**EXTRACTED ENTRIES:**
··········
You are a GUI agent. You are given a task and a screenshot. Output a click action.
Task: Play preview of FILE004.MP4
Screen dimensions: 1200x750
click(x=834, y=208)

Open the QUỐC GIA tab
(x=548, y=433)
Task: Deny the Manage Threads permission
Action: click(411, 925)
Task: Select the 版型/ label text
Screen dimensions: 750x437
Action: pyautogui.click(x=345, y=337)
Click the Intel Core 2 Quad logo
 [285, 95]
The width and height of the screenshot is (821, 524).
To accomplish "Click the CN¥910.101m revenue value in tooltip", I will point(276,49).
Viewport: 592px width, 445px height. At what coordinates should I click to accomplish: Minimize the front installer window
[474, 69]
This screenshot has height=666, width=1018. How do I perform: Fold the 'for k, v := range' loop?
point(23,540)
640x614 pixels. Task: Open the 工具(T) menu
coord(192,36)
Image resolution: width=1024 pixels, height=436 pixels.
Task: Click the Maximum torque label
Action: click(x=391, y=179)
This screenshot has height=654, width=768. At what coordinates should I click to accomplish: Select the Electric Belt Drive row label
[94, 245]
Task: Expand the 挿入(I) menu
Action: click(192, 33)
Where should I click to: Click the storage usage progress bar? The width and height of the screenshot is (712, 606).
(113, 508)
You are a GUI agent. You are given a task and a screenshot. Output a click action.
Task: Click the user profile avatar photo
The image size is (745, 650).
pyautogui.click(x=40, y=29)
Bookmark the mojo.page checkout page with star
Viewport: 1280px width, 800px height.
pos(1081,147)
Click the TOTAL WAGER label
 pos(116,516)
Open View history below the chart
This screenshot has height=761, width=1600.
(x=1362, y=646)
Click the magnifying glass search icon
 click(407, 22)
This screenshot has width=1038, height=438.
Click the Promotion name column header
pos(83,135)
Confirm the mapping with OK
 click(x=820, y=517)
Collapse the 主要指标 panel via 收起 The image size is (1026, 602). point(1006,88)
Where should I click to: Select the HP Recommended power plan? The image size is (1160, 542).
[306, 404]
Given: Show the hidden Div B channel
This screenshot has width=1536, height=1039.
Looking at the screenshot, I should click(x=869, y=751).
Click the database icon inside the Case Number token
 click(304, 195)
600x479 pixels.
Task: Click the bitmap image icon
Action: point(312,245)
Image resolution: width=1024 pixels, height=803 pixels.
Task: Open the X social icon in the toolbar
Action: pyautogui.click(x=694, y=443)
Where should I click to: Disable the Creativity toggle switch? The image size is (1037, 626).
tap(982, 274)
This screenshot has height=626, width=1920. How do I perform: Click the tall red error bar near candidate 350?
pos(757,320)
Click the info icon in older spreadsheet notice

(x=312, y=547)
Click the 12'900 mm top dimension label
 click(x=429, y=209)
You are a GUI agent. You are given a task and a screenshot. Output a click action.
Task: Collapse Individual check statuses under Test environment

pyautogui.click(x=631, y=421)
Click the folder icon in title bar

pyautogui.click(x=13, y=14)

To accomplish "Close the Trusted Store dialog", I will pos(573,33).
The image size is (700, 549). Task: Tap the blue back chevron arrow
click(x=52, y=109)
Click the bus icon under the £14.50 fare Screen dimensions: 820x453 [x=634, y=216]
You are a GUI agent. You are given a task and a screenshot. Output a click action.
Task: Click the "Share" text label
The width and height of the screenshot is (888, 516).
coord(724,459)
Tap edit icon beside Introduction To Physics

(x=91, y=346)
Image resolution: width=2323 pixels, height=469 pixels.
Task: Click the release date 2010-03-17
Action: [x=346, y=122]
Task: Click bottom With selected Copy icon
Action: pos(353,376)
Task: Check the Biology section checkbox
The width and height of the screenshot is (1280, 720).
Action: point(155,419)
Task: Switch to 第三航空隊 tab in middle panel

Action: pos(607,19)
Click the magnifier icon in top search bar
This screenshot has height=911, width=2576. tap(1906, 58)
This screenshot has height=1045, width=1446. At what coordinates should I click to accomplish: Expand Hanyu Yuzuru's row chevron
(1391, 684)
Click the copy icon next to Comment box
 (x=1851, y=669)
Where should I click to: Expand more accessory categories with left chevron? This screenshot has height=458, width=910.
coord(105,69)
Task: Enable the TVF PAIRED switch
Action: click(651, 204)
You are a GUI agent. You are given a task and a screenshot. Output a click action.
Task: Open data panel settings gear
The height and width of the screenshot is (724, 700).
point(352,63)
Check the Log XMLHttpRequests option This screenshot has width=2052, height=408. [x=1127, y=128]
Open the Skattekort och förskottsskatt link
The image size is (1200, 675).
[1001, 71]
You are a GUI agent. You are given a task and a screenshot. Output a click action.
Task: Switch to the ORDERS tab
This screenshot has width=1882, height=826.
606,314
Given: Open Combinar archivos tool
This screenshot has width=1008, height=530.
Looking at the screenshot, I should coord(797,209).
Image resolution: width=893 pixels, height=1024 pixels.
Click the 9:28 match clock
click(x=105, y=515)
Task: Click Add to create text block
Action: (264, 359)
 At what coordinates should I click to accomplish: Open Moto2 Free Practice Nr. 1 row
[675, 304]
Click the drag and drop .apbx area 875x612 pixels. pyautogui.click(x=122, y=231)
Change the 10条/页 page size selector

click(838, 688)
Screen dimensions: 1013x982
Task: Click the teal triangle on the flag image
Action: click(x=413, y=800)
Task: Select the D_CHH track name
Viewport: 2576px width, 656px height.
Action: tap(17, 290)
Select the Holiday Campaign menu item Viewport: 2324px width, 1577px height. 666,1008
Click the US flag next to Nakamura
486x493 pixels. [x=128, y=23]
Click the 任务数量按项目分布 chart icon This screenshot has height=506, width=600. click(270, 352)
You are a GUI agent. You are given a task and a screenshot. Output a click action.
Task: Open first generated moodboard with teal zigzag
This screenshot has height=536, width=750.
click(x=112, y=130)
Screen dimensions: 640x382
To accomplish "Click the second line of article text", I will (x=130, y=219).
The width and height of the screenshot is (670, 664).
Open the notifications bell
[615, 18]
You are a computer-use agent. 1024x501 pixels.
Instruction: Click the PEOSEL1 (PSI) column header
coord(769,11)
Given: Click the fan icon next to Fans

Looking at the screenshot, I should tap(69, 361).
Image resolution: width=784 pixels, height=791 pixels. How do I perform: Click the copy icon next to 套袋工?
··········
**INSTRUCTIONS TO FOLLOW:**
Across the records, count the lines that contain the word "will" and give that figure alone.

**THE COMPLETED TASK:**
3